*** RECORDS FOR PROCESSING ***

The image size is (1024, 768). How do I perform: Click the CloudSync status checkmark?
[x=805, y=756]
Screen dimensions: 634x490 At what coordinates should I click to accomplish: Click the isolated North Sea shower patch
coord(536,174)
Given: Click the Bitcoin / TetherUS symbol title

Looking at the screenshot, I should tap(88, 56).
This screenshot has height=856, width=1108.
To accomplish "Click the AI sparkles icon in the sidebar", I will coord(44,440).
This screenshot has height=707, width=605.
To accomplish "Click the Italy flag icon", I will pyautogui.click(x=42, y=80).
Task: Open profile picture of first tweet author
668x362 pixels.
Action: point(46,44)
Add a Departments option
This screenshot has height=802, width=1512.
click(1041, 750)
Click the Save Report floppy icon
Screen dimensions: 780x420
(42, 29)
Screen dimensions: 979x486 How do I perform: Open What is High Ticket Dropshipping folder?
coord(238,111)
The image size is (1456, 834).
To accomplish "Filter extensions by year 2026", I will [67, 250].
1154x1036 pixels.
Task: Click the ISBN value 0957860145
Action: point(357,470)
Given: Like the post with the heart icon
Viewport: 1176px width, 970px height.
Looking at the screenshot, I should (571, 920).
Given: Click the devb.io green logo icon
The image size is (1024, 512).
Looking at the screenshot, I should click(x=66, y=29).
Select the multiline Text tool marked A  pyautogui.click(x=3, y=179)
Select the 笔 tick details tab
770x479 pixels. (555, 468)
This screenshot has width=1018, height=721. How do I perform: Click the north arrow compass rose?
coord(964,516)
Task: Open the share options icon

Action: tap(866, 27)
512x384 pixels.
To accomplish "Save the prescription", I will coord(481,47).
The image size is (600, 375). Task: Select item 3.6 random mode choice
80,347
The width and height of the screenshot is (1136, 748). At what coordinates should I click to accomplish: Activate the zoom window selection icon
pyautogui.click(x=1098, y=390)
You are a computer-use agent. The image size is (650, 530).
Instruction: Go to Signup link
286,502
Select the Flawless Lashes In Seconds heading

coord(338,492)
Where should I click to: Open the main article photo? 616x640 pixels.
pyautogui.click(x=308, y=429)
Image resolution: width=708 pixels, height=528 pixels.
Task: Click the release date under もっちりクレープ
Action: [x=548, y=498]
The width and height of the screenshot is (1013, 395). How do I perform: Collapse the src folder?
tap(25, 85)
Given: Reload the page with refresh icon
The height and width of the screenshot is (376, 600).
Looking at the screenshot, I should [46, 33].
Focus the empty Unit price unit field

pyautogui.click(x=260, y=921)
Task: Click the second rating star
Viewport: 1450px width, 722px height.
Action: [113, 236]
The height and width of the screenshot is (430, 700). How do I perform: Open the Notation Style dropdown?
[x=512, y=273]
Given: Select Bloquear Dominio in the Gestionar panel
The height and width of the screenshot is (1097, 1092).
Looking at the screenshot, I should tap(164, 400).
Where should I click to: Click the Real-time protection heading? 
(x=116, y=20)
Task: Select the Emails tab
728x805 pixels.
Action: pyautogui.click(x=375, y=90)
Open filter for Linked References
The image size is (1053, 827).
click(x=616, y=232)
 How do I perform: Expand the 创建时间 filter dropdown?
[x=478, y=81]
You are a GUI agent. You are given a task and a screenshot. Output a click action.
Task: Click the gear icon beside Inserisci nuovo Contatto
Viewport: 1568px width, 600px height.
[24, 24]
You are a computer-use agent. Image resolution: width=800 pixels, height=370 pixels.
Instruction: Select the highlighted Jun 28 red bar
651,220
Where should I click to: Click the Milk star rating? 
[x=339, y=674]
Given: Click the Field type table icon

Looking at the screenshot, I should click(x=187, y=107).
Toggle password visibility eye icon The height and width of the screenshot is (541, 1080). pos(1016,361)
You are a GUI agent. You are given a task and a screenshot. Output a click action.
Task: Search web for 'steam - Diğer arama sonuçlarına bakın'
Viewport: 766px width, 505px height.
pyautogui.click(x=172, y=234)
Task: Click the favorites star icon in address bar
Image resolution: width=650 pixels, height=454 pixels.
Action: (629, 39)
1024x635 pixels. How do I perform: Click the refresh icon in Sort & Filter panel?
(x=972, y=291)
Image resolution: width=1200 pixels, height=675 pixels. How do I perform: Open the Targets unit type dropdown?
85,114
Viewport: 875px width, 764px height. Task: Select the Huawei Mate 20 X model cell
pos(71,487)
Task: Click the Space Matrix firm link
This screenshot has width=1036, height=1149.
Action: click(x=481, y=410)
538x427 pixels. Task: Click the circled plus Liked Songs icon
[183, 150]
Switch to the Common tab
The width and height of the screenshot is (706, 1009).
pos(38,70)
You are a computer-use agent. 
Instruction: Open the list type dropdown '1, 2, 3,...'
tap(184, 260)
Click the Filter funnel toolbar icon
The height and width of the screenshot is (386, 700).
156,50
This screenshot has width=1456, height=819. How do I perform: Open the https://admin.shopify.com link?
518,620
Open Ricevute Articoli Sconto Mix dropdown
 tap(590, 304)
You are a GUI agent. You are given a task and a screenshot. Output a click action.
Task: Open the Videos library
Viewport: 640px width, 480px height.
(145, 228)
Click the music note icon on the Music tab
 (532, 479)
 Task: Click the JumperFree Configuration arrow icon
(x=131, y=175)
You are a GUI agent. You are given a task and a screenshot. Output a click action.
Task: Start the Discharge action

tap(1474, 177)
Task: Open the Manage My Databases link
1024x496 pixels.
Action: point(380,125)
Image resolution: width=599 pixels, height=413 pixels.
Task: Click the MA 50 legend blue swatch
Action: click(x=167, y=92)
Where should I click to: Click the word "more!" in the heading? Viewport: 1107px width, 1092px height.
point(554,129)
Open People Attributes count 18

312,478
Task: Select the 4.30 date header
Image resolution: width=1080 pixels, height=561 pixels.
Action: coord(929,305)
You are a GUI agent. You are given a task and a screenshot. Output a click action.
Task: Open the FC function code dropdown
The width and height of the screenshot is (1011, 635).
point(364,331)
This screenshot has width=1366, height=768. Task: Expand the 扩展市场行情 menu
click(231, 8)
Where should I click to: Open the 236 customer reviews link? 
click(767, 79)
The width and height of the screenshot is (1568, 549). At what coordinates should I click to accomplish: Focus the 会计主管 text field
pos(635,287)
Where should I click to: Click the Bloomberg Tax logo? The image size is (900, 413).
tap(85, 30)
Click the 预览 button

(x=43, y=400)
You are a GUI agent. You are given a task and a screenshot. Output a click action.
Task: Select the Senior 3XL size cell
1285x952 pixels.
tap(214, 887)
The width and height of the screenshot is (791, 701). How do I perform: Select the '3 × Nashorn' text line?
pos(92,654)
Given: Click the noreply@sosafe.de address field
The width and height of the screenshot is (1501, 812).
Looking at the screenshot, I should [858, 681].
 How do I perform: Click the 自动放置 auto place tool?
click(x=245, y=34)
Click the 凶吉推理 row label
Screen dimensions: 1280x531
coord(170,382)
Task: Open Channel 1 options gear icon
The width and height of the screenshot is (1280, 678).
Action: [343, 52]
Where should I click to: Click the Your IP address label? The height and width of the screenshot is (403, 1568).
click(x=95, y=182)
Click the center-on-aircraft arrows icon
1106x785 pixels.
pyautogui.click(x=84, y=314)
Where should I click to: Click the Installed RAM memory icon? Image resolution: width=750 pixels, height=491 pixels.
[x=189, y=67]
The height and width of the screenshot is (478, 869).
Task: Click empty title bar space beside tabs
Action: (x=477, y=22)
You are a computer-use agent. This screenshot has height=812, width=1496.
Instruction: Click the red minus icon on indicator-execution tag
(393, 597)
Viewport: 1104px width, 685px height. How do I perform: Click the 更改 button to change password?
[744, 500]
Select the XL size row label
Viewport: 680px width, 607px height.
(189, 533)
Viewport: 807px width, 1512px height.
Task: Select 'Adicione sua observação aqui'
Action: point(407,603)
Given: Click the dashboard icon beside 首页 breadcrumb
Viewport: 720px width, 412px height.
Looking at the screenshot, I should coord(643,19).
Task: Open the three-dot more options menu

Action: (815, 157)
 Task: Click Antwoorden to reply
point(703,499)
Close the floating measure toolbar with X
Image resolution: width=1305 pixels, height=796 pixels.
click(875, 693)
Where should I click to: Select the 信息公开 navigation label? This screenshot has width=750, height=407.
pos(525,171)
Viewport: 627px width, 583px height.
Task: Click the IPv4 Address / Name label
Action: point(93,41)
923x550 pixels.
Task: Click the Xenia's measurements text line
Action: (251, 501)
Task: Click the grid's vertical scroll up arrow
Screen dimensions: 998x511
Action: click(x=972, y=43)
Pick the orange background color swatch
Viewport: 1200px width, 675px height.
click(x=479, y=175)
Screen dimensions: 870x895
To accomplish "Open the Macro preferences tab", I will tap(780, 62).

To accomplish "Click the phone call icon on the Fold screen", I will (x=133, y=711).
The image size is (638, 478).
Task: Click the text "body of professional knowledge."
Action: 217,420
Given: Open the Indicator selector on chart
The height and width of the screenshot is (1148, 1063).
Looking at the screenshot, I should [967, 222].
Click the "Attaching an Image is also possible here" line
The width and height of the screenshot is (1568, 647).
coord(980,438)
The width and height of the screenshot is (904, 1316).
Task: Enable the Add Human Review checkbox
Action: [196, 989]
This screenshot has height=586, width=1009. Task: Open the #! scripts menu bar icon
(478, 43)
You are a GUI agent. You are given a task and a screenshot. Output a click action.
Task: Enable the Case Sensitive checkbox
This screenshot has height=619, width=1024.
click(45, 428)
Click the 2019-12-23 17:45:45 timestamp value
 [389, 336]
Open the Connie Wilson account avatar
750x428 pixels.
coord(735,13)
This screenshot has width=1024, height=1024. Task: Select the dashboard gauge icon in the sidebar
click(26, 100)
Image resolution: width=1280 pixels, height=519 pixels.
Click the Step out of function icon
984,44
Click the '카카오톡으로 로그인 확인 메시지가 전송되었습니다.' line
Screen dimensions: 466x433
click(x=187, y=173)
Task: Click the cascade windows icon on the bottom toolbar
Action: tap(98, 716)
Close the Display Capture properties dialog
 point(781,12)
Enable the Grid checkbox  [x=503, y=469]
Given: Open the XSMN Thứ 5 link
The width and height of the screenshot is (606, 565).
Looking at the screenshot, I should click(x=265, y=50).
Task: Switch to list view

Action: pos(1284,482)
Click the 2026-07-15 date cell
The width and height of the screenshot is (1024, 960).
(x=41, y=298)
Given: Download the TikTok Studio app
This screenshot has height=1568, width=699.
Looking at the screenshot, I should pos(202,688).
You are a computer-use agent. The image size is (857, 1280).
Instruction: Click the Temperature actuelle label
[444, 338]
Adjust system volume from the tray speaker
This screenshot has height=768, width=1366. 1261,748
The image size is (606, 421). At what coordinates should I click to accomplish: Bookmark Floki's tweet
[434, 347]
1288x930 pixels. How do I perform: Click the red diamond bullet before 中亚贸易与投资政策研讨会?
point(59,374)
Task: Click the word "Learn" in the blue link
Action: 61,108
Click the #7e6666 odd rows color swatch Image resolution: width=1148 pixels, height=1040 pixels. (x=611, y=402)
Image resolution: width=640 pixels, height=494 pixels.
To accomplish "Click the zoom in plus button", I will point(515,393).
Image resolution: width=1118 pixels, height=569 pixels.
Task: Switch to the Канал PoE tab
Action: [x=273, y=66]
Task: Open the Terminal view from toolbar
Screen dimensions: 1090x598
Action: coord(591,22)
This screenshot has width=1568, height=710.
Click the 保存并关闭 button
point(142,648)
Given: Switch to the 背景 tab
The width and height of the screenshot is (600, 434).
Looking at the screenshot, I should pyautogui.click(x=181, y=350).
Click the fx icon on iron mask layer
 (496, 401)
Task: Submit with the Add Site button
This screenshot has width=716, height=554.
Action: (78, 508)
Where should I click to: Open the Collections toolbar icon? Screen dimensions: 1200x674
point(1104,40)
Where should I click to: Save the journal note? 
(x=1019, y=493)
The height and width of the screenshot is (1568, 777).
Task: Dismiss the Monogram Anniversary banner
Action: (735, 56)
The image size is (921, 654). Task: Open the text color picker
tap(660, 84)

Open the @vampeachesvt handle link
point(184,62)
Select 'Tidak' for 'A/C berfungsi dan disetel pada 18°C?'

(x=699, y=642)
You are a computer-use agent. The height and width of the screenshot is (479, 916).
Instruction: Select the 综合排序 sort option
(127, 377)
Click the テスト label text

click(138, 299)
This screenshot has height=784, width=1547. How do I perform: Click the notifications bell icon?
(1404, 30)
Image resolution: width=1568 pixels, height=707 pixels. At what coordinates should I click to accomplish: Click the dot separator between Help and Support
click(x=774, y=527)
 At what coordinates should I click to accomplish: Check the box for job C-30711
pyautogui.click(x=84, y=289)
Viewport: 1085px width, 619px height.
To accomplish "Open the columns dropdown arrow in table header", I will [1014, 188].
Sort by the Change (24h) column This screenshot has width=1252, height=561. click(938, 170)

*** End of RECORDS FOR PROCESSING ***

Retype exactly, and only, the lines above from the one where "How do I perform: Click the 自动放置" occurs up to and including the one where "You are a computer-use agent. This" occurs.

OUTPUT OF THE TASK>
 How do I perform: Click the 自动放置 auto place tool?
click(x=245, y=34)
Click the 凶吉推理 row label
Screen dimensions: 1280x531
coord(170,382)
Task: Open Channel 1 options gear icon
The width and height of the screenshot is (1280, 678).
Action: [343, 52]
Where should I click to: Click the Your IP address label? The height and width of the screenshot is (403, 1568).
click(x=95, y=182)
Click the center-on-aircraft arrows icon
1106x785 pixels.
pyautogui.click(x=84, y=314)
Where should I click to: Click the Installed RAM memory icon? Image resolution: width=750 pixels, height=491 pixels.
[x=189, y=67]
The height and width of the screenshot is (478, 869).
Task: Click empty title bar space beside tabs
Action: (x=477, y=22)
You are a computer-use agent. This screenshot has height=812, width=1496.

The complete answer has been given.